Sen. Mark Miller, D-Monona, told The Associated Press that he expects Gov. Jim Doyle to call a special legislative session Wednesday to approve a draft of the treaty. Doyle has scheduled a news conference Wednesday afternoon in New Berlin to make a “major announcement” on the compact.
The treaty passed the Democratic-controlled state Senate in early March. But Republicans who control the Assembly refused to vote on the compact before the legislative session ended days later.
One of the major sticking points for the GOP was a provision allowing any Great Lakes governor to veto any request to pull water from the lakes. Republicans complained the clause gave other states too much control and could threaten development in southeastern Wisconsin.
Miller, who has spent months working on the compact, revealed few details of the compromise. He said only that the one-governor veto remains in place and a statewide water conservation plan has been scaled back to affect only the Great Lakes basin.
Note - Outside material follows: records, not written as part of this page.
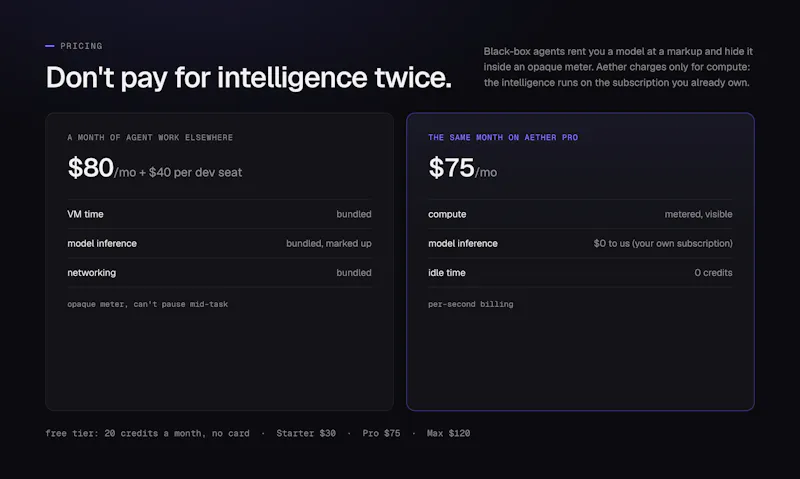Select "$0 to us (your own subscription)" text
The width and height of the screenshot is (800, 479).
point(663,243)
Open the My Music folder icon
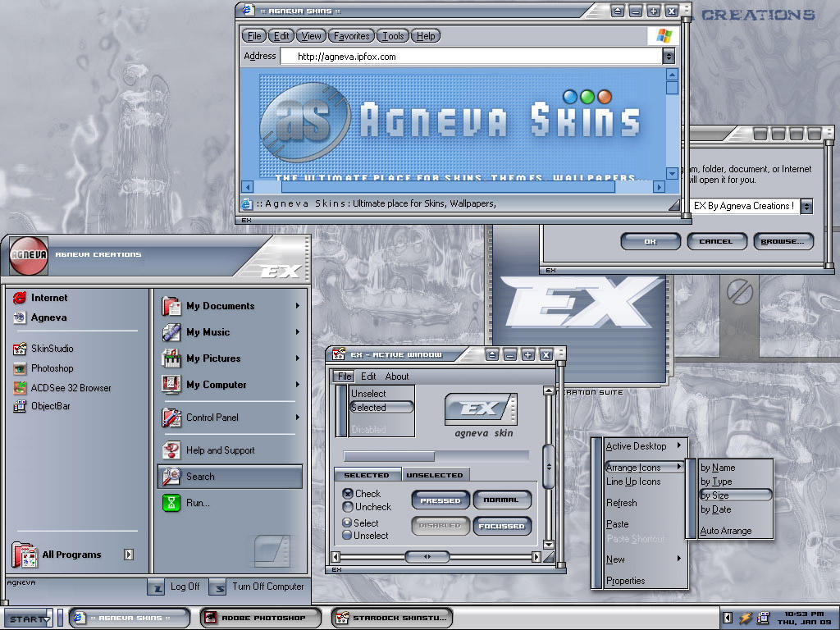This screenshot has height=630, width=840. (x=171, y=332)
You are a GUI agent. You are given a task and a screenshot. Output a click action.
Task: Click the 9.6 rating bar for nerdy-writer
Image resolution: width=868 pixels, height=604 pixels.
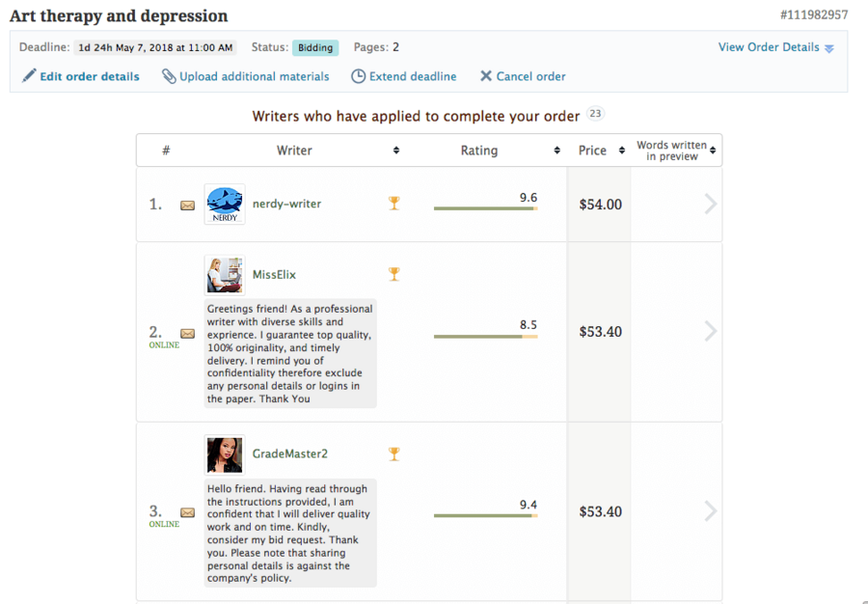click(x=485, y=208)
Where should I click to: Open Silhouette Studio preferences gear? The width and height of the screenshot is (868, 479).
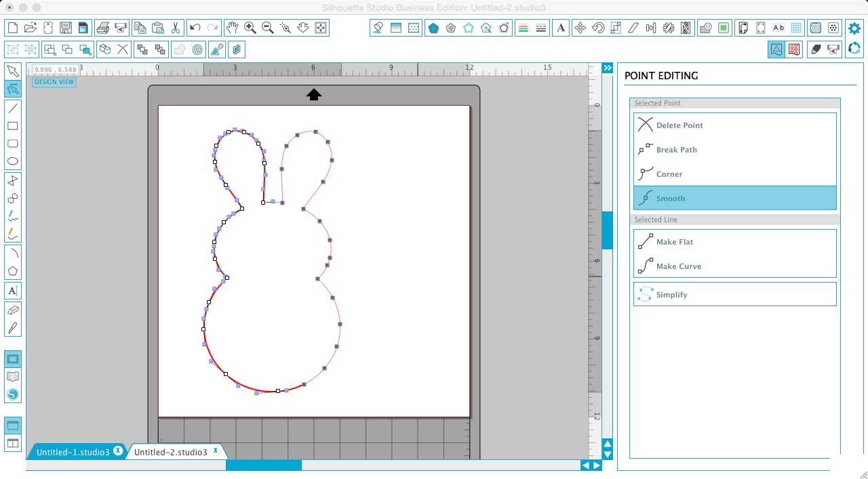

Doyle, a Democrat, has said he would call the Legislature into a special session “in a second” if Democrats and Republicans could strike a compromise.
The governor’s spokeswoman, Jessica Erickson, declined to comment Wednesday morning, saying only that Miller and Rep. Scott Gunderson, R-Waterford, the chairman of the Assembly natural resources committee and a compact opponent, would attend the news conference.
Gunderson declined comment Wednesday morning.
The compact was motivated largely by fears that states in the booming Southwest will try tapping into the lakes, which hold 90 percent of the nation’s fresh surface water, as their populations and political clout grow. The compact also seeks to encourage water conservation in the states and two Canadian provinces around the lakes.
All eight lake states and Congress must ratify the treaty before it can effect. New York, Illinois, Indiana and Minnesota have approved the treaty so far.